Im going to purchase my first gaming laptop and i want the best bang for my bucks, my budget is 1700$ and after a little bit of reasearch im torn bettwen MSI gt780dxr-447us with includes the following:


	 Intel® Core™ i7 2670QM 2.2GHz
17.3" Full HD Anti-reflective Display (16:9; 1920 x 1080)
•	NVIDIA® GeForce® GTX 570M discrete graphics (DDR5 3.0GB VRAM)
•	Accelerated performance with MSI TDE Technology
•	Full-color programmable backlit keyboard by SteelSeries
•	MSI Cooler Boost Technology
•	Dynaudio Premium Sound Speakers
•	1TB hard drive in Raid 0
•	12GB DDR3 system memory
•	USB 3.0 for high speed data transfer
•	HDMI 1.4 (High-Definition Multimedia Interface) output
•	Built-in 720p HD webcam
•	802.11 b/g/ n Wireless LAN with Bluetooth

and Alienware m17x with includes:

8gb ram at 1600mhz
Intel® Core™ i7 2670QM 2.2GHz
1.5gb Geforce GTX 560M
750gb HDD

So as of right now, the MSI has a better graphic card, alienware has faster ram even tho the msi has 12gb. MSI has 1TB raid 0 HDD vs standard 750gb on alienware. ANd they are both the same price.

If there is any other good gaming laptop manufactures let me know.

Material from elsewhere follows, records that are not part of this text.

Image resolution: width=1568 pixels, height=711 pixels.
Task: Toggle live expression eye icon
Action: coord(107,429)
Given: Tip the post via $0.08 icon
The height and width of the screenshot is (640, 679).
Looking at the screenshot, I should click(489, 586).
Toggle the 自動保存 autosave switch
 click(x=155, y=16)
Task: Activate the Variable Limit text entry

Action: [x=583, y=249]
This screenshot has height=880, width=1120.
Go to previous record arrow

so with one do you think is better? or what should i actually get? and does the 1.5gb in graphic card rly makes a difference right now?


----------



## wolfeking

I would get the MSI laptop. It is better equipped to take on games.


----------



## FuryRosewood

...raid in a laptop sounds like a deathwish to me c.c


----------



## wolfeking

as long as you have a windows disk and do it before you install anything, you can disable the RAID and be fine. Or possibly uninstall the RAID drivers. That will be the best option, and you still get 1TB of storage, or if need be a replacement HDD should the primary fail.


----------



## mac208x

FuryRosewood said:


> ...raid in a laptop sounds like a deathwish to me c.c



What are the problems with raid 0???


----------



## wolfeking

Unreliability. RAID 0 is meant for speed. No where near a SSD speed, but should 1 drive fail, you loose everything on both drives. 

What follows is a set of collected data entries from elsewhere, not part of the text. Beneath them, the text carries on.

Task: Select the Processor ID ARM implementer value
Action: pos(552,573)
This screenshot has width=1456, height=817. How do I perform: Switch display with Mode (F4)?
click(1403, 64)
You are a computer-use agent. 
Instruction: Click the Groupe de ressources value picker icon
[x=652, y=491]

You would be better off, both in speed and reliability, to get a 1TB laptop HDD and a small SSD to install windows on.


----------



## mac208x

wolfeking said:


> Unreliability. RAID 0 is meant for speed. No where near a SSD speed, but should 1 drive fail, you loose everything on both drives.
> 
> You would be better off, both in speed and reliability, to get a 1TB laptop HDD and a small SSD to install windows on.



so from what you said i get this:

keep both internal HDD and have one external for windows?

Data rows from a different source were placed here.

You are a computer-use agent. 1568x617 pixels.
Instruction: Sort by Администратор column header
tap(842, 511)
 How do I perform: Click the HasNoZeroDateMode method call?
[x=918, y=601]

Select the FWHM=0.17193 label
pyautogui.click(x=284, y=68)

or replace one of the internal HDD with a 500gb SSD

OR get rid of RAID 0 and keep HDD

Srry for not understanding, as i know more about GPU and CPU, RAM and more than HDD's and such plus coming from a macbook and jumping to a high powered machine is a big step and still got learning to do.

Edit: Also the MSI comes with 2x 500gb HDD's not a single 1TB.


----------



## wolfeking

of you want speed (the original intent of RAID 0) go with a SSD and keep 1 HDD 
If you want storage space, get rid of the RAID and keep both 500GB drives. 
If you want both, keep RAID and get a external drive to back everything up in case of failure.


----------



## mac208x

wolfeking said:


> of you want speed (the original intent of RAID 0) go with a SSD and keep 1 HDD
> If you want storage space, get rid of the RAID and keep both 500GB drives.
> If you want both, keep RAID and get a external drive to back everything up in case of failure.



kk thanks but im wondering what would be the "speed" improvement on the HDD coming from a macbook pro. Well ill most likely get a internal SDD and get rid of one of the 500gb HDD.


----------



## wolfeking

honestly the only way to compare a MBP with a PC on HDD speed is to install a linux distro to both machines and use a benchmark program to test it. 

Either way, RAID 0 is about 1.5-1.7 x faster than a single HDD. A SSD is looking at ~3 x faster IIRC (both of coarse on a SATA 3Gb/s interface).


----------